Le premier avion transportant des migrants originaires de pays d’Afrique de l’Ouest, expulsés des États-Unis, est arrivé mercredi matin à Freetown, la capitale de la Sierra Leone. Cette arrivée s’inscrit dans le cadre d’un programme américain controversé visant à transférer les migrants sans papiers vers des pays tiers. La Sierra Leone rejoint ainsi la liste des pays africains qui ont accepté ces derniers mois d’accueillir temporairement des migrants expulsés des États-Unis. Le ministre des Affaires étrangères de la Sierra Leone a expliqué que l’avion transportait 25 migrants originaires de pays d’Afrique de l’Ouest, notamment du Sénégal, du Ghana, de Guinée et du Nigeria. Il a souligné que le programme est réservé aux citoyens des États membres de la Communauté économique des États de l’Afrique de l’Ouest (CEDEAO).
Cette opération repose sur l’Accord relatif aux ressortissants de pays tiers (TNCA), un accord entre les États-Unis et la Sierra Leone concernant l’accueil des ressortissants d’autres pays expulsés du territoire américain. Le gouvernement sierra-léonais présente cet accord comme un mécanisme de coopération humanitaire et migratoire destiné à accueillir temporairement les migrants avant leur retour dans leur pays d’origine. Les autorités sierra-léonaises ont confirmé que le séjour des migrants ne dépasserait pas 14 jours, avec possibilité de prolongation jusqu’à 30 jours dans des circonstances exceptionnelles, après quoi ils seraient renvoyés dans leur pays d’origine. L’accord prévoit l’accueil de 25 personnes par mois, soit environ 300 personnes par an. Selon des documents gouvernementaux, Washington a alloué 1,5 million de dollars pour financer l’accueil, l’hébergement temporaire et le rapatriement des migrants.
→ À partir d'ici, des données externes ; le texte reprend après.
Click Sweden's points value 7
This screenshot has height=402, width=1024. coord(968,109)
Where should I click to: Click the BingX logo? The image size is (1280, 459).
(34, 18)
Ce programme a suscité une vague de critiques en Sierra Leone, notamment en raison du manque de transparence dénoncé par les militants et les organisations de défense des droits humains concernant la nature de l’accord et l’identité des migrants renvoyés, ainsi que des inquiétudes quant à la capacité du pays à gérer ce processus compte tenu de ses difficultés économiques. Abdul Mohsen Fatima, directeur de la Campagne internationale pour les droits humains et le développement, s’est inquiété de l’absence de garanties claires quant au suivi de la situation des migrants après leur arrivée.